Titles and responsibilities may also shift on the other side of the spectrum, where software engineering and data engineering meet. The shift may be propelled by data apps that combine software and analytics. It’s possible that in the future, software engineers will need to be well-versed in data engineering. With the advent of streaming and event-driven architectures, the separation between upstream backend systems and downstream analytics will fade.

The trend of data producers becoming more conscious of analytics and data science use cases will continue to grow. There’s already an increasing adoption of data contracts: an agreement between the owner of a source system and the team responsible for ingesting data into a data pipeline, which only suggests a tighter coupling between producers and consumers in the future.

If we look at the big picture – beyond technology or tools – the data ecosystem is moving towards increased collaboration between stakeholders. This has led to the development of new mindsets, such as DataOps. As defined by Gartner: “DataOps is a collaborative data management practice focused on improving the communication, integration, and automation of data flows between data managers and data consumers across an organization.”

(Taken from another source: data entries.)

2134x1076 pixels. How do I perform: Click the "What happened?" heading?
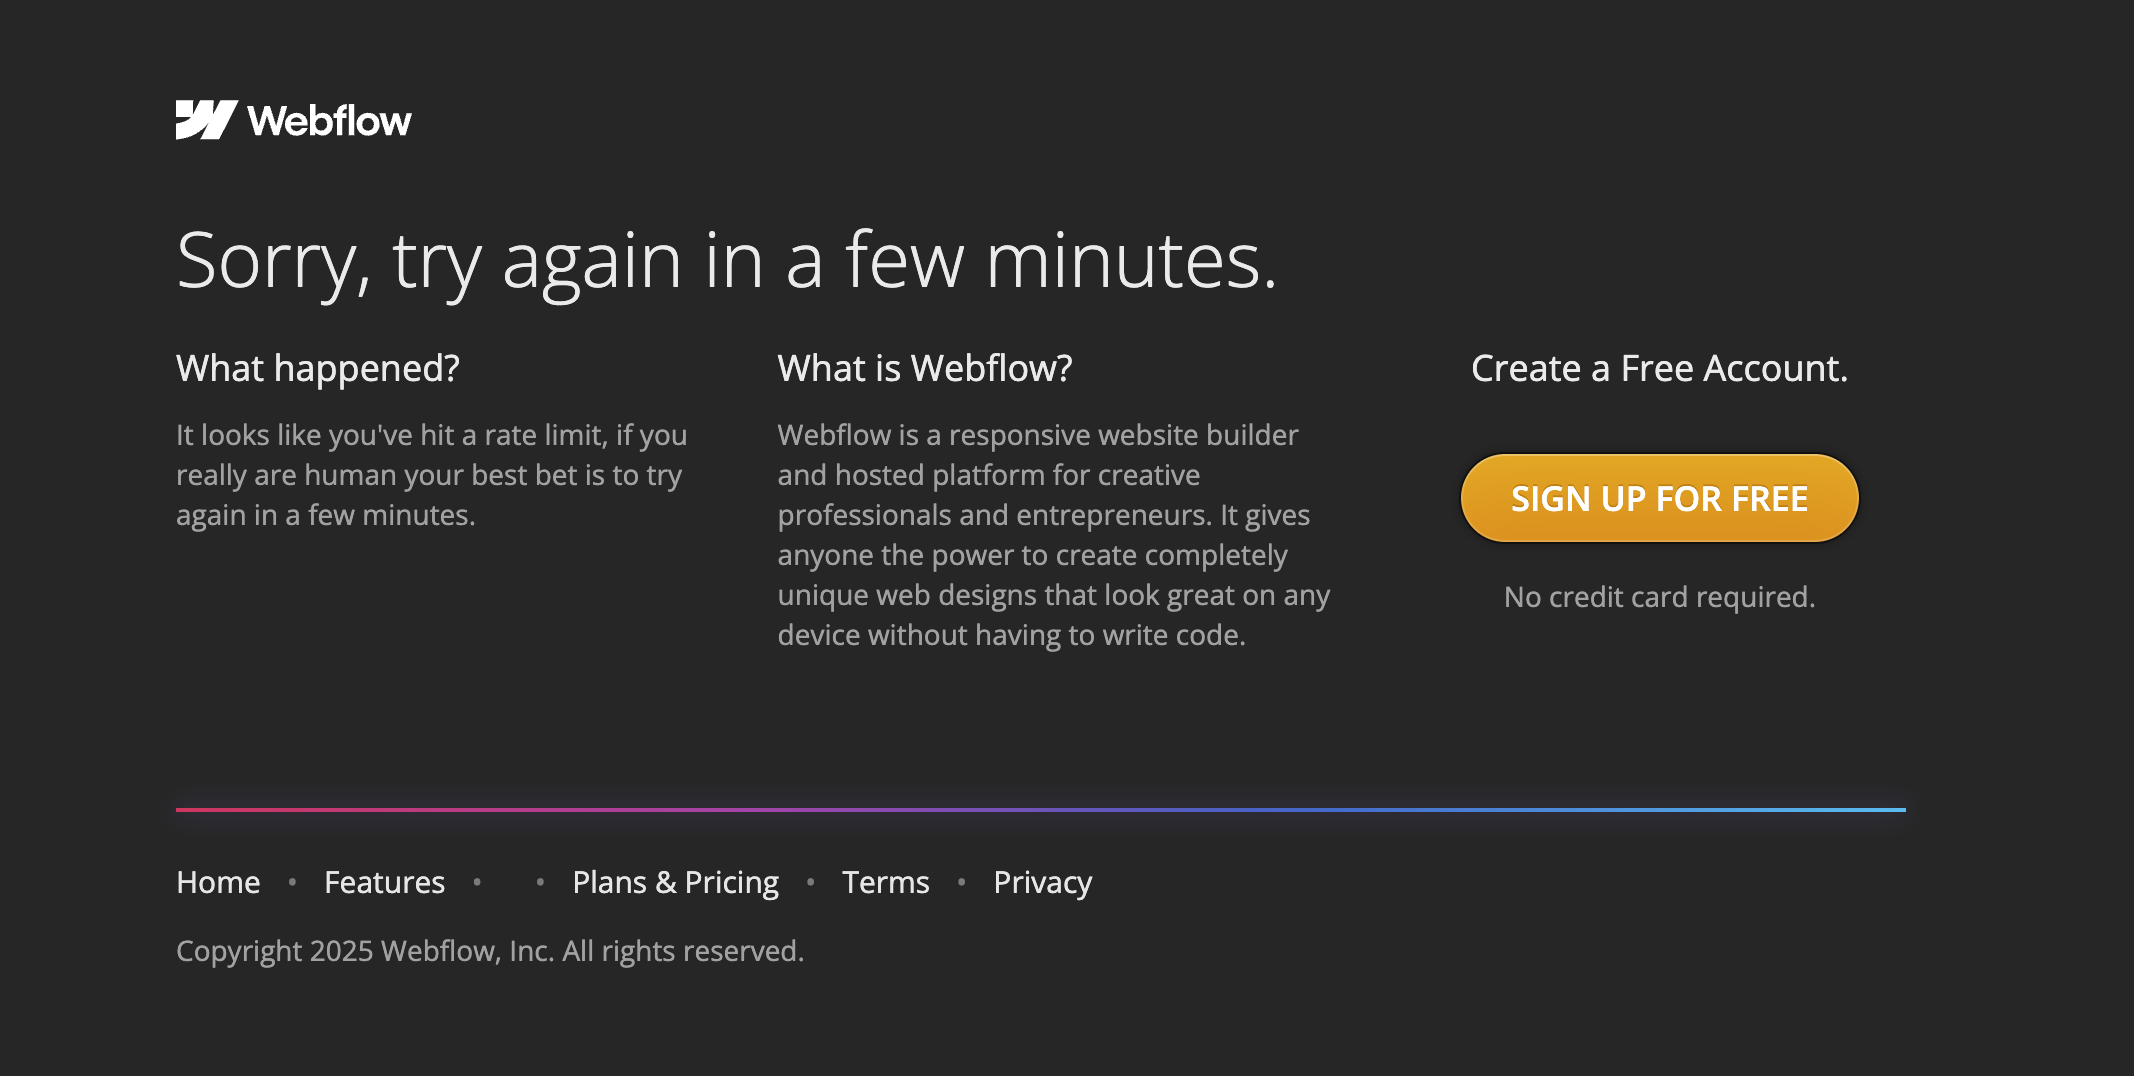[318, 368]
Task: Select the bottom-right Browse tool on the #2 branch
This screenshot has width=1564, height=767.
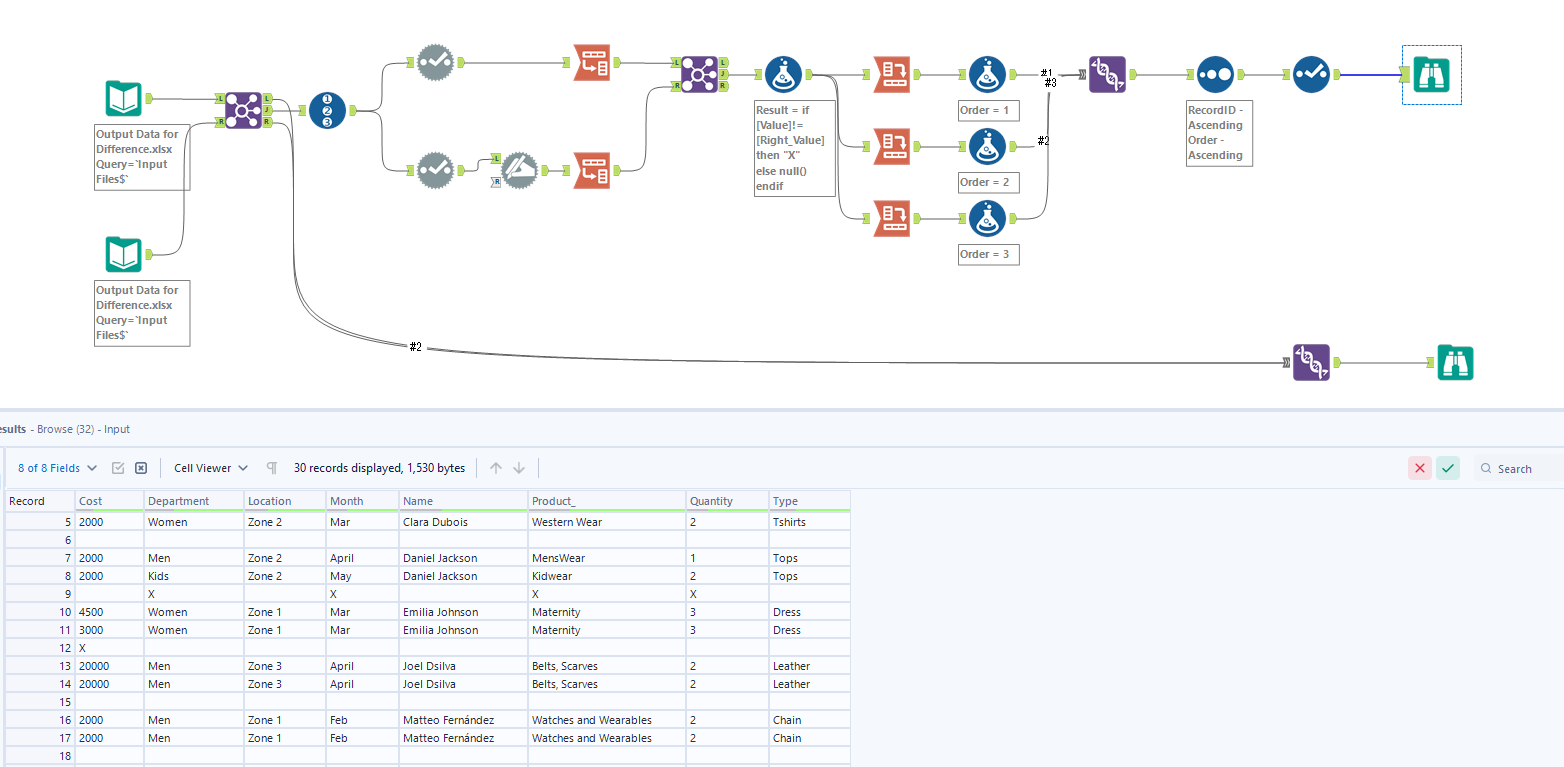Action: click(1455, 362)
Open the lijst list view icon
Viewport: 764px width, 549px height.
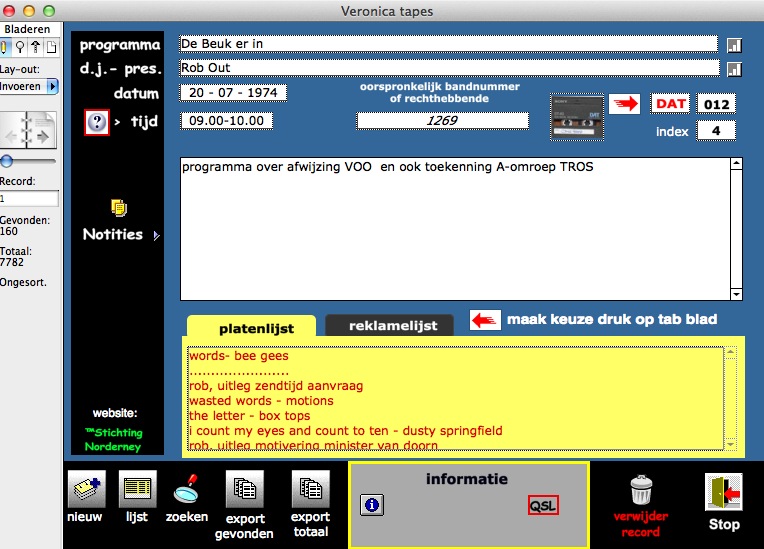[138, 490]
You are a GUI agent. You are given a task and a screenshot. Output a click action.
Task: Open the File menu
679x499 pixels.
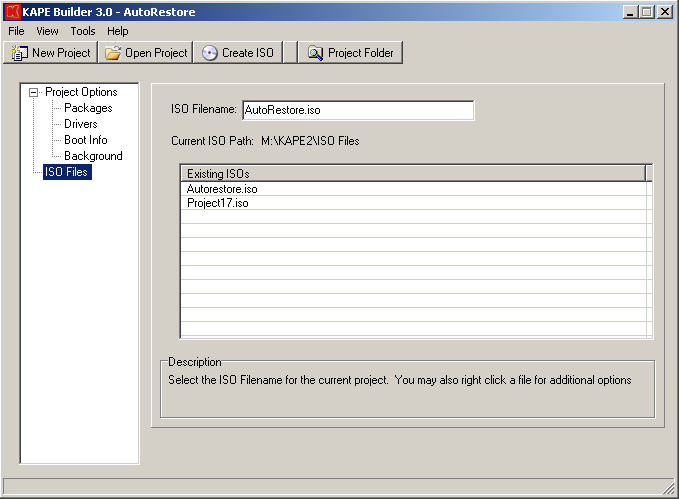(16, 31)
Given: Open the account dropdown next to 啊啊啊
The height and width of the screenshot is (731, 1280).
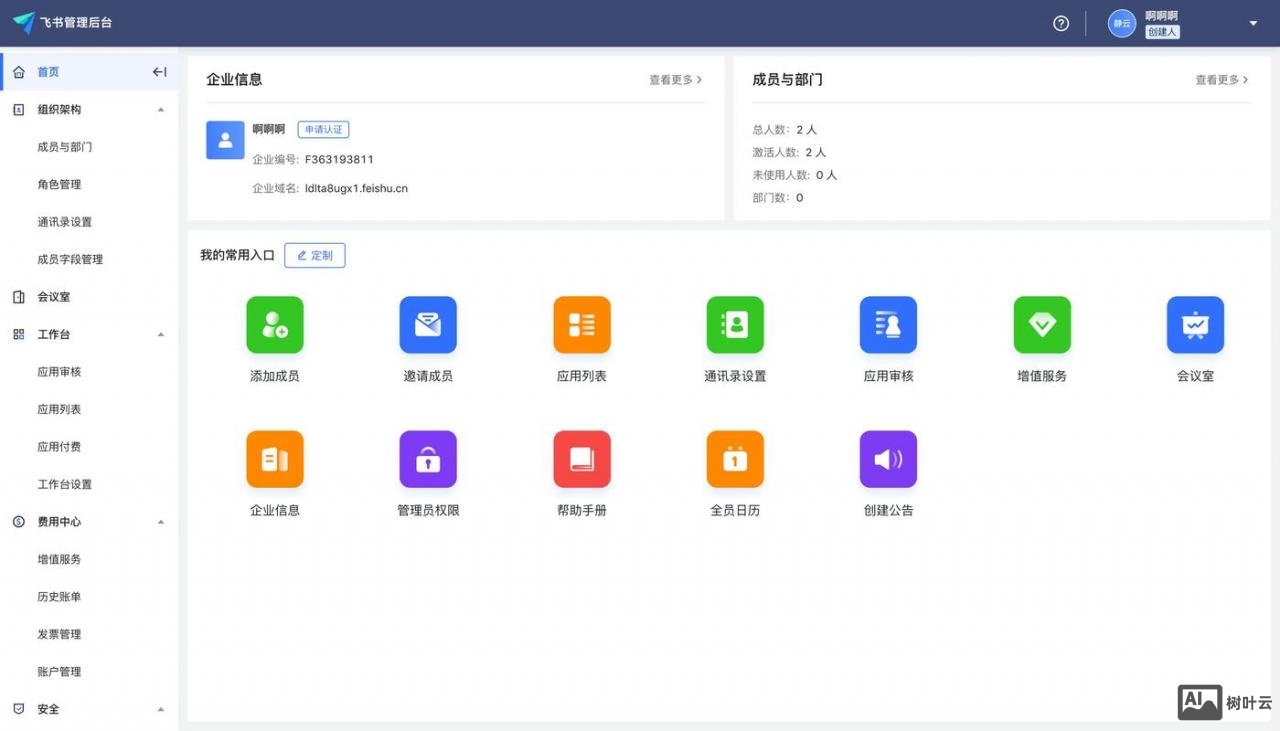Looking at the screenshot, I should pyautogui.click(x=1252, y=22).
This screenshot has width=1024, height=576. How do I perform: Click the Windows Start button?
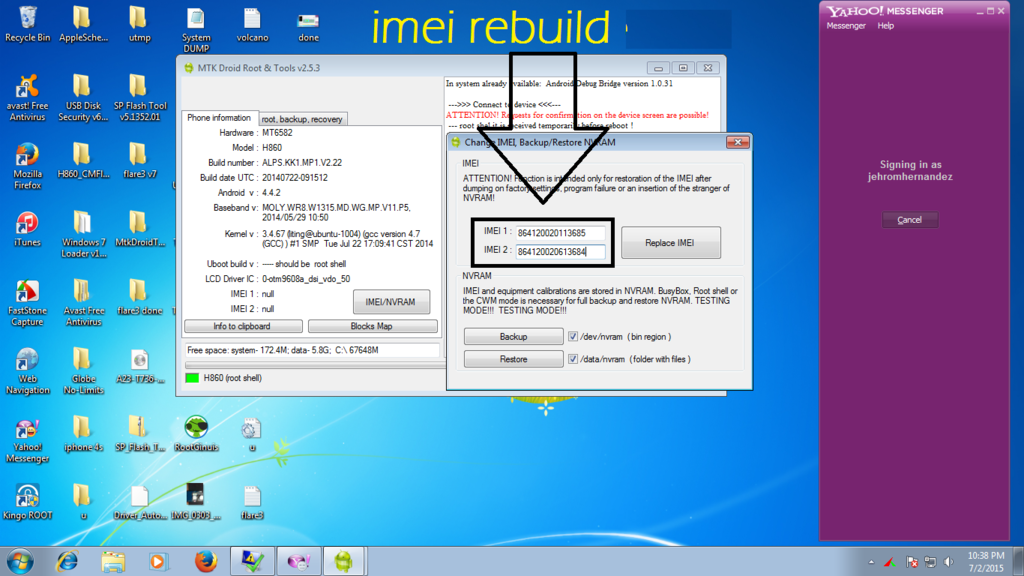pyautogui.click(x=20, y=561)
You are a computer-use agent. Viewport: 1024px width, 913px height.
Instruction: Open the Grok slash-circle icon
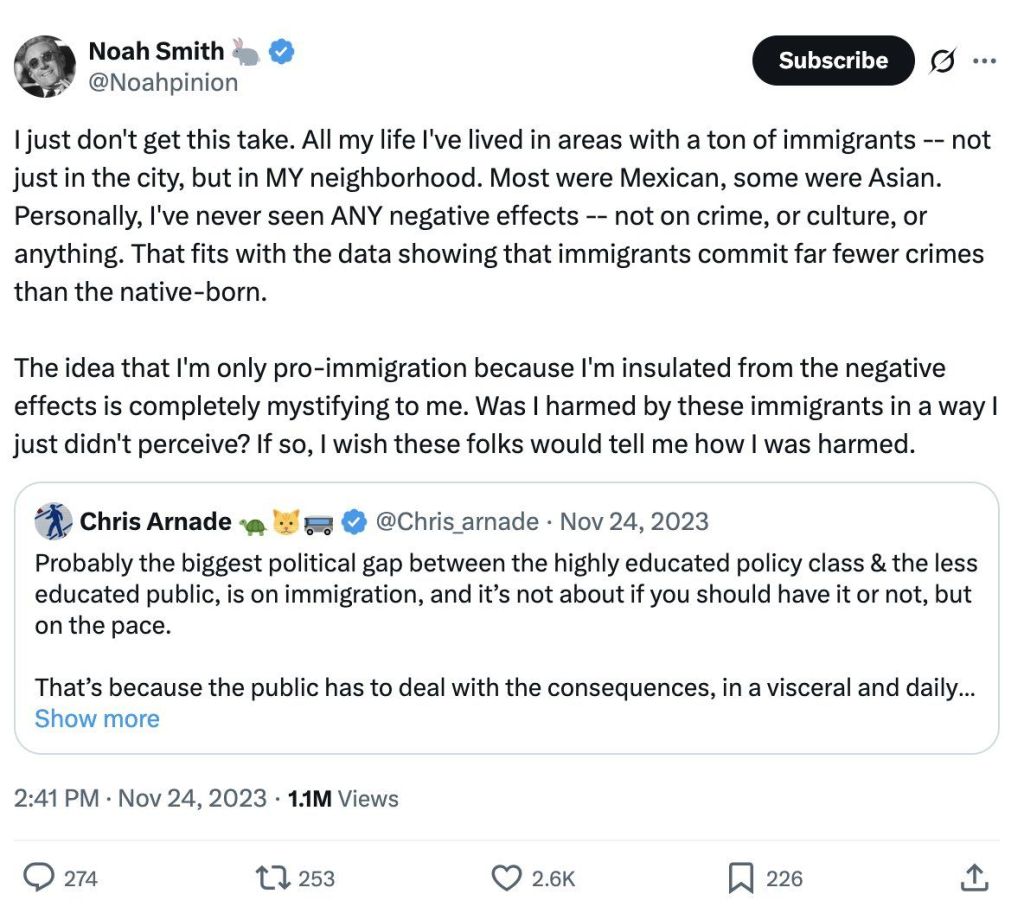coord(942,61)
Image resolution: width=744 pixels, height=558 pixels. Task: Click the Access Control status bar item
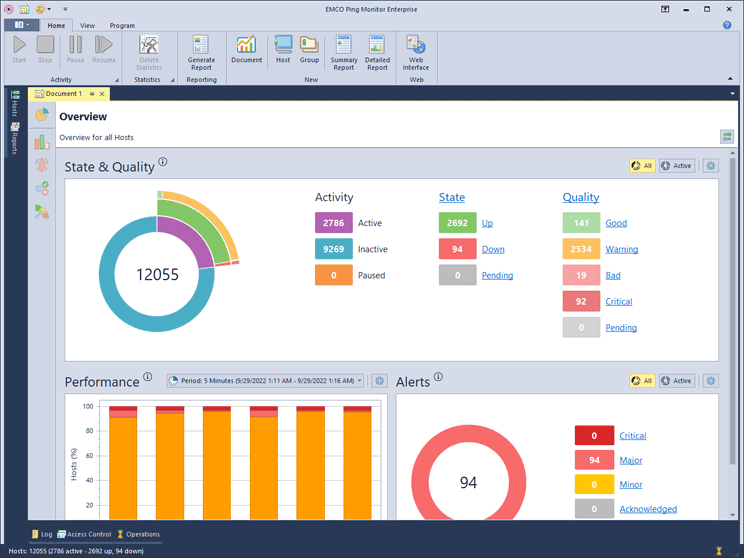pyautogui.click(x=84, y=534)
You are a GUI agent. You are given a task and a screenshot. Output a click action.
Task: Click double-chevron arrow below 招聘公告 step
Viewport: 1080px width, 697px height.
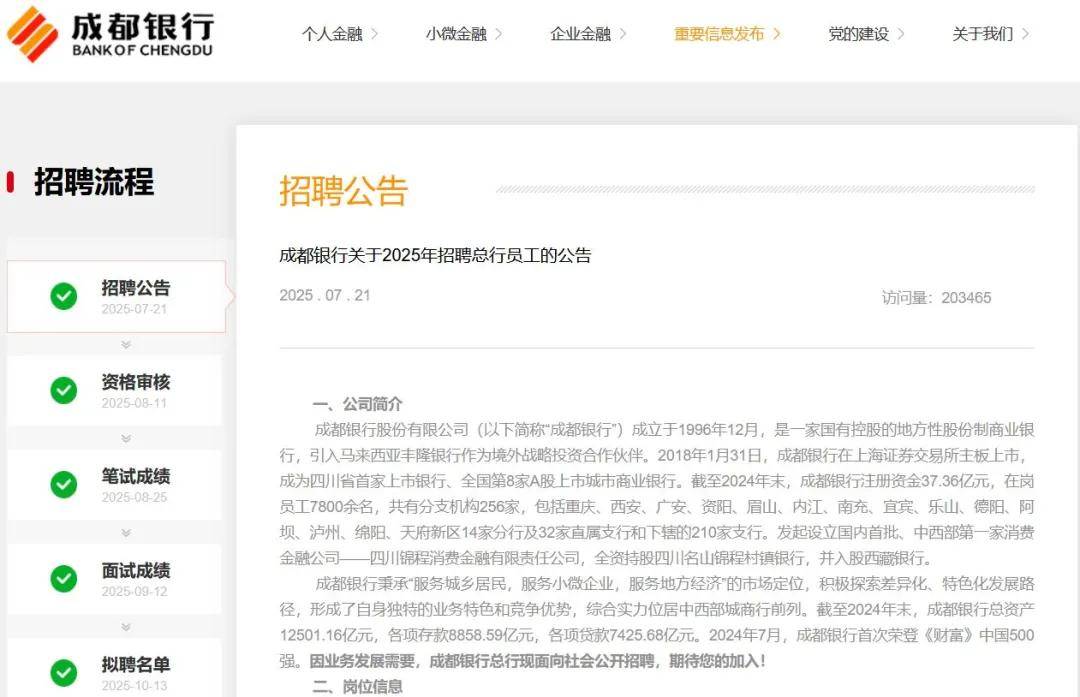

At the end of the day, the explosion of new data tools and practices converges to solving a persistent problem: data management, working better together, and providing value. This area will dramatically improve in the coming years. 

Some question if all of the circumstances mentioned above will lead to the disappearance of data engineers in the future. I don’t believe that will be the case. More sophisticated tools, the fading gap between producers and consumers, and the implementation of DataOps mean that data engineers will focus on more strategic tasks without necessarily being intermediaries but rather advisors and enablers of automation.

Titles and responsibilities will also morph, potentially deeming the “data engineer” term obsolete in favor of more specialized and specific titles. But data engineering will always be necessary, as companies increasingly rely on data and require the development of new data-driven infrastructure and processes.

The future data engineer will be responsible for designing flexible data architectures that adapt to changing needs. That includes making decisions about tools and processes that provide the most value to the business.